This paper discusses a project based on a contact sensor attached to a headset that is connected to a circuit. The circuit is triggered by the sensors to control the wheelchair’s motors. Results occurring from the contact between the cheek and the sensor, due to the tongue movement,apply order to the motors to work allowing the person to move right, left, forward and even to stop according to his needs.This development was accomplished to make patients feel more satisfied because it is a safe and easy technology that doesn’t need any complicated programs to realize and perform the movements.

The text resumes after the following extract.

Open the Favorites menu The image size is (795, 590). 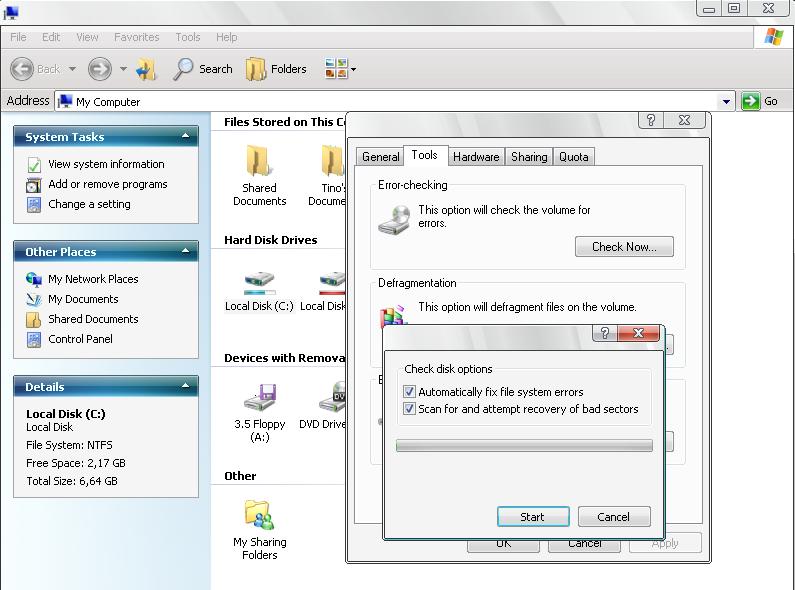tap(136, 37)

This system has used array of Hall Effect magnetic sensors which are mounted on mouthpiece along with the small permanent magnet placed on the tongue. These Hall Effect sensors are used to measure the magnetic field generated by the small permanent magnet. The sensed signals are transmitted via wireless link which is processed by microcontroller to control the movement of wheelchair. In early days many assistive technologies have been designed every design had some demerits. This paper gives an efficient, ease of access, low cost solution for all the demerits encountered in previous designs.

PROPOSED SYSTEM DESIGN

In the Tongue motion controlled system, the motion of the tongue is traced by an array of Hall-effect magnetic sensors, which measure the magnetic field generated by a small permanent magnet that is contained within a nonmagnetic fixture and pierced on the tongue. The magnetic sensors are mounted on a dental retainer and attached on the outside of the teeth to measure the magnetic field from different angles and provide continuous real-time analog outputs. Figure 5 shows the Tongue Drive system block diagram with two major units: one inside the mouth, the mouthpiece, and the other outside, a portable body worn controller. Small batteries such as hearing aid button-sized cells are intended to power the mouthpiece for extended durations up to a month. The power management circuitry scans through the sensors and turns them on one at a time to save power. The time division multiplexed (TDM) analog outputs are then digitized, modulated, and transmitted to the external controller unit across a wireless link.

CONCLUSION

A tongue operated magnetic sensor based wireless assistive technology has been developed for people with severe disabilities to lead a self-supportive independent life by enabling them to control their environment using their tongue. This technology works by tracking the movements of a permanent magnet, secured on the tongue, utilizing an array of linear Hall-effect sensors. The sensor outputs are a function of the position-dependent magnetic field generated by the permanent magnet. This allows a small array of sensors to capture a large number of tongue movements. Thus, providing quicker, smoother, and more convenient proportional control compared to many existing assistive technologies. Other advantages of the Tongue Drive system are being unobtrusive, low cost, minimally invasive, flexible, and easy to operate.